Amanda Staudt, a climate scientist with the National Wildlife Federation, for example, wrote: "Many American coastal communities may face more intense storms as the oceans continue to warm in the decades..."
Others, such as Greg Holland of the National Center for Atmospheric Research, claim that global warming is a "major factor in the increasing number of Atlantic hurricanes."
Since the planet has warmed since the end of the Little Ice Age in the mid-19th Century, one might expect, based on Staudt's and Holland's warnings, to have seen a rise in -- I don't know -- maybe the frequency and intensity of storms hitting American communities.
But we haven't.
In fact, right now, the continental United States is in the midst of its fifteenth longest sustained period without a hurricane strike. (For purposes of this post, a "hurricane strike" refers to a hurricane affecting the continental U.S. The eye of the hurricane may not necessarily have made landfall, but there will have been hurricane force winds on land.)
It is not the first such extended hurricane strike-free period in recent years.

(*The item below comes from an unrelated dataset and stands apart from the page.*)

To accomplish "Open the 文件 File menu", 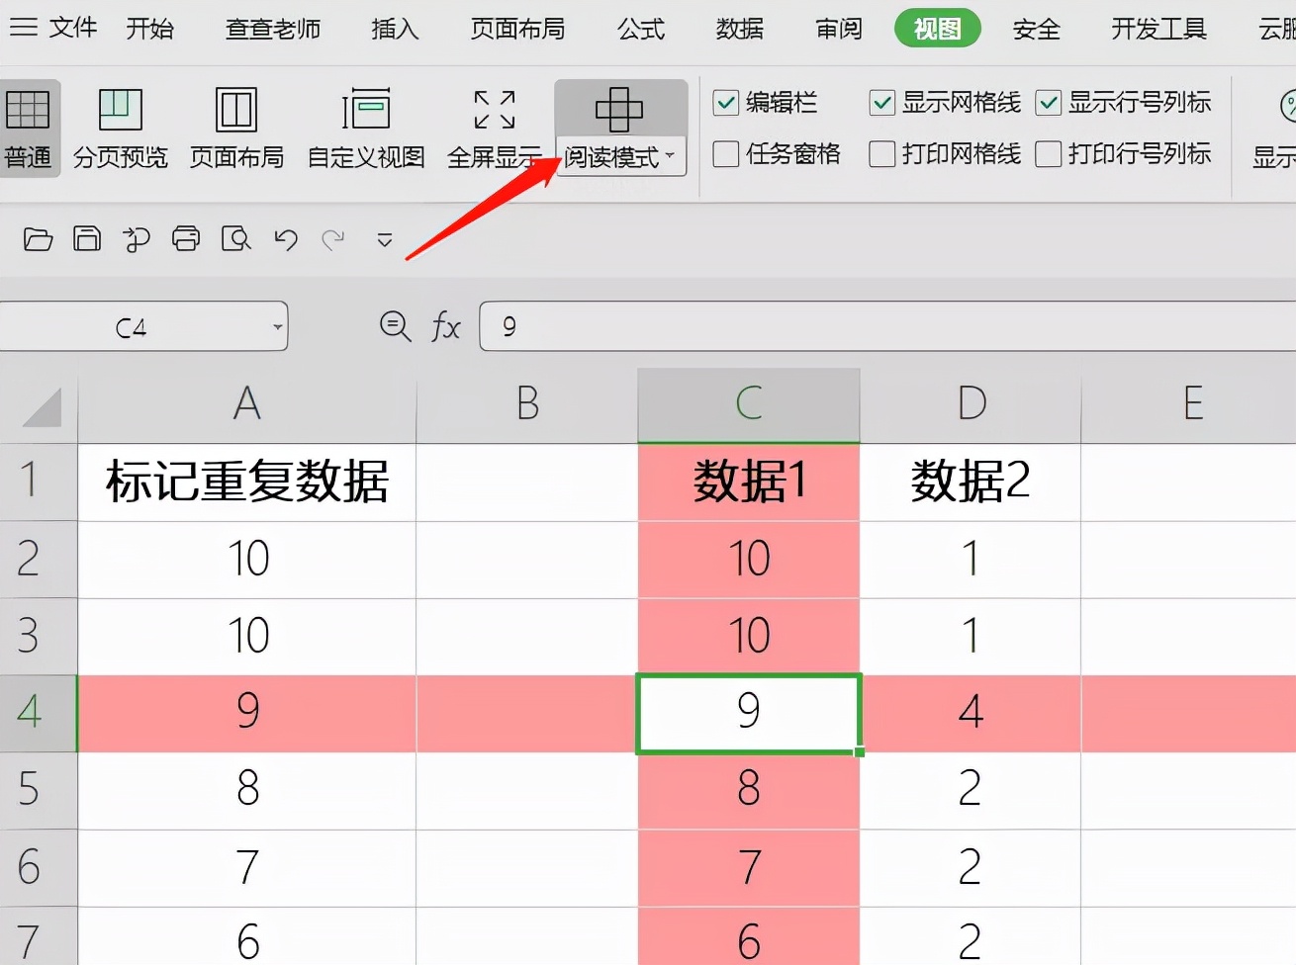I will point(73,29).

In fact, four out of the 15 longest periods without hurricane strikes (that's about 27%) have occurred since 1983 -- when the planet was presumably in full overheat mode. Lengthy strike-free periods extended through 1983 (1105 days, ending with Hurricane Alicia), 1995 (700 days, ending with Hurricane Erin), 2002 (1084 days, ending with Hurricane Lili) and 2007 (688 days and counting).